The last time gold ingots was setting dictation highs be in the precipitate 1980s. Same story as the other bubbles. Not long after, gold started a long downtrend and merely got fund to the early '80s prices just this minute - after 27 years! Historically, over the long-term, gold and gold ingots mining stocks have not be particularly biddable performers.
If I be just starting and have $10k, I personally would put it into a mutual fund that tracks a most important market index close to the S&P 500, Mid-Cap 400, or Russell 2000. (Fidelity, Vanguard, American Century are some of the fund companies I like.) Diversifying (i.e. spreading) an investment across various stocks in plentiful industries is important to protect the investment against a sudden drop within one or two stocks.
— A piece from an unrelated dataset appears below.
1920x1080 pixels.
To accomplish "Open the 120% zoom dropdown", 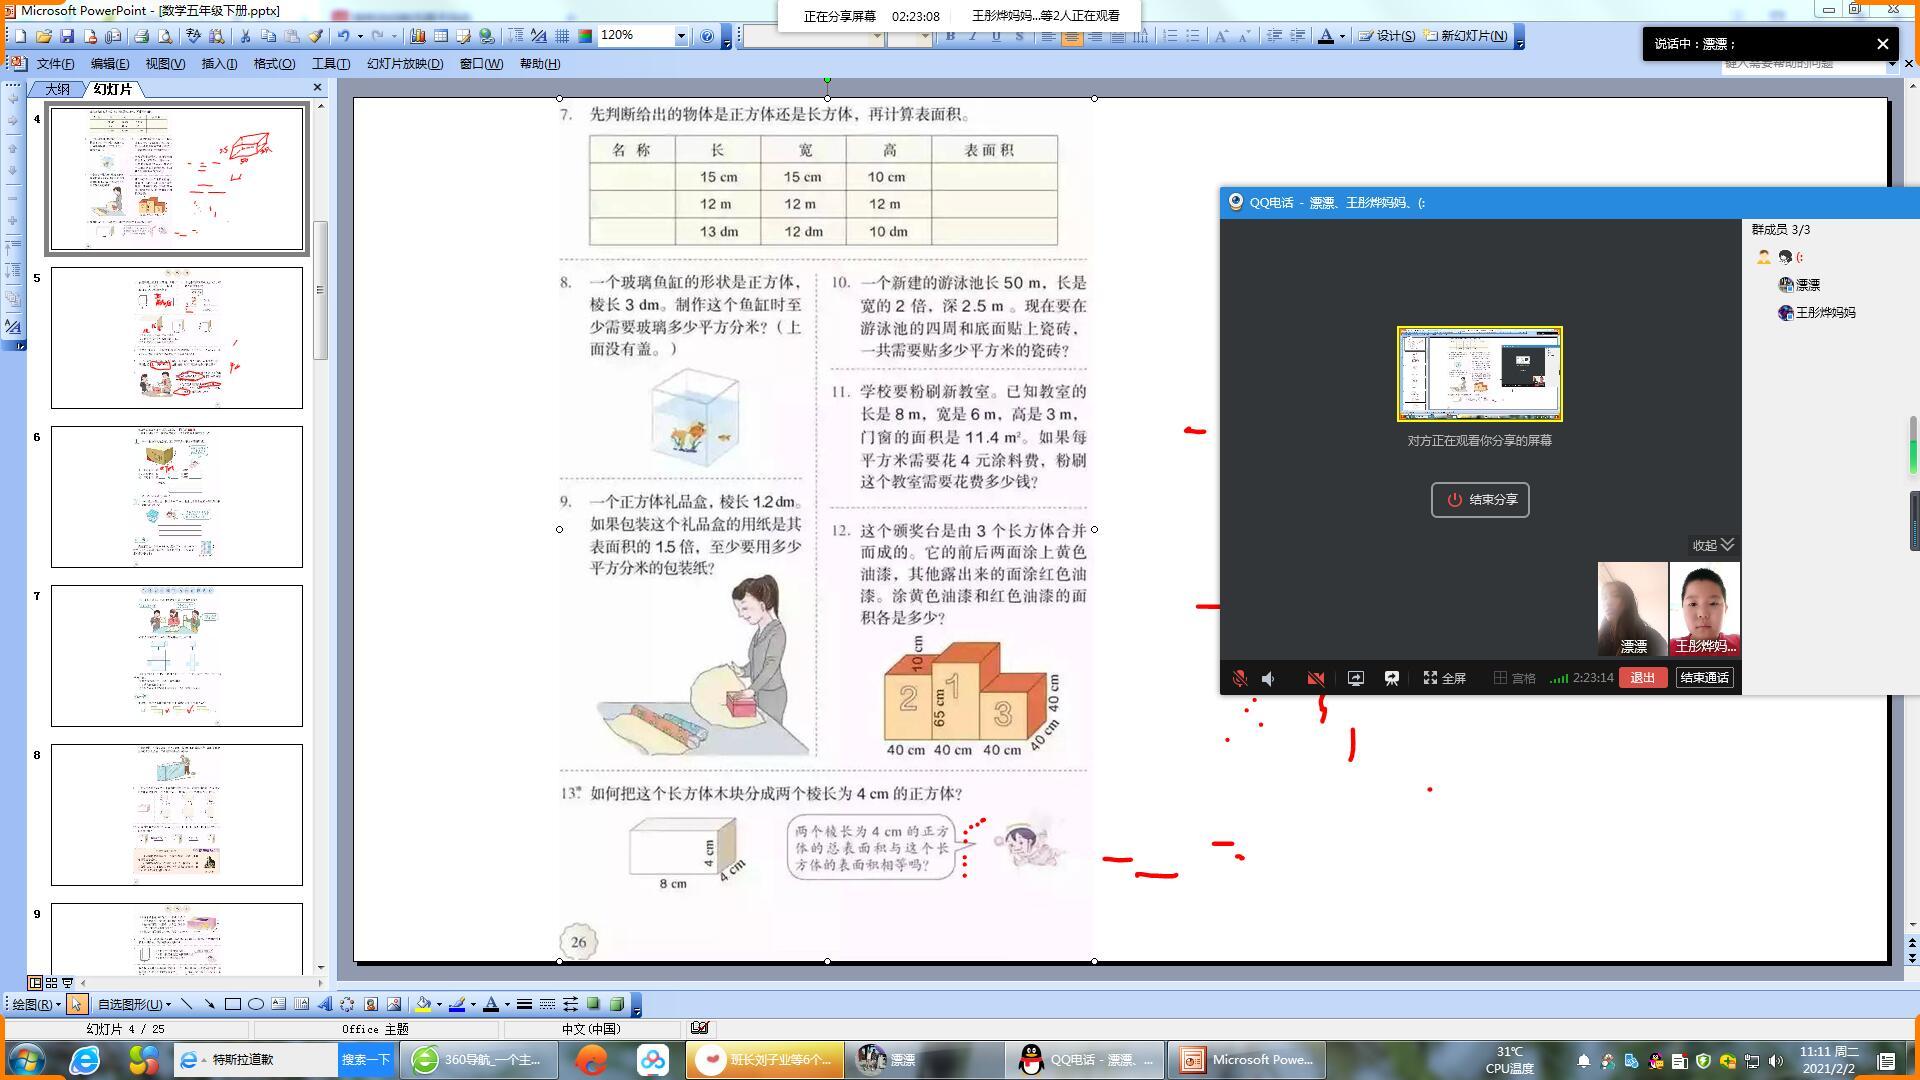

Buying an index-based mutual fund provides diversification with a single purchase. Doing it by buying 20 different stocks, contained by my view, requires much more than $10k (I'd say-so $50k minimum) to keep the commissions low as a percentage of the investment.
Another possibility is an exchange-traded fund (ETF) that tracks a core index. SPY, MDY, and IWM are the ticker symbols of three such ETFs. An ETF is pretty much like a mutual fund, but is bought and sold resembling a stock through a broker rather than through a mutual fund company.
For me intuitively, I like the Russell 2000 base funds (or the IWM ETF) right now. In the recent stock bazaar debacle, small-company stocks are down more than larger company stocks (over 20% past its sell-by date the high in a minute I think). They could certainly still move about lower, but looking back five years from immediately, I think the current prices will look VERY cheap.
Online C.D. Question?
If i open a online C.D.if the apr is 3.45 % for a year residence
do i get salaried monthly from the intrest rate or yearly?
Answers: In every disc that I have see that quoted an APR, it is based on compound interest. The interest staying contained by the CD and count to the balance, not self paid out. Otherwise it would be simple interest. (There probably are products available that I haven't see.)
As the above answerer said, check out www.bankrate.com. You can get better than 3.45%.
First bad, I would check around for a higher disc Rate.
I do not believe 3.45% is average in the flea market right now.
You can hold monthly checks sent to you, quarterly or annual, it is your decision.
CDs are a article of the past and you should not do them. Why would you lock up your money for a year when within are many bank out there that present savings accounts for rates highly developed than that.
A lot can change within a year so it would be a shame not to be able to access your money or to forfeit adjectives of the interest because you had to close it hasty.
Be smart and use www.bankrate.com for accounts.
http://www.bankrate.com/brm/rate/mmmf_hi...
As others have said, this is not a well brought-up rate and the % is APY so if not reinvested the % will be smaller amount. Not all CDs are equal, some pay contained by different frequencies and some will allow you to choose. I would suggest Pentagon Federal Credit Union. It is easy to sign up, a huge organization, federally insured, and have a current 5% yield for some CDs. Regarding not locking contained by your money for a period of time, what will you do near it in a few months when rates enjoy fallen even more and it is time to reinvest. If you do not inevitability access to the cash lock within a good rate for at lowest three years when the current mess should be over and rates once again rising. My opinions solely.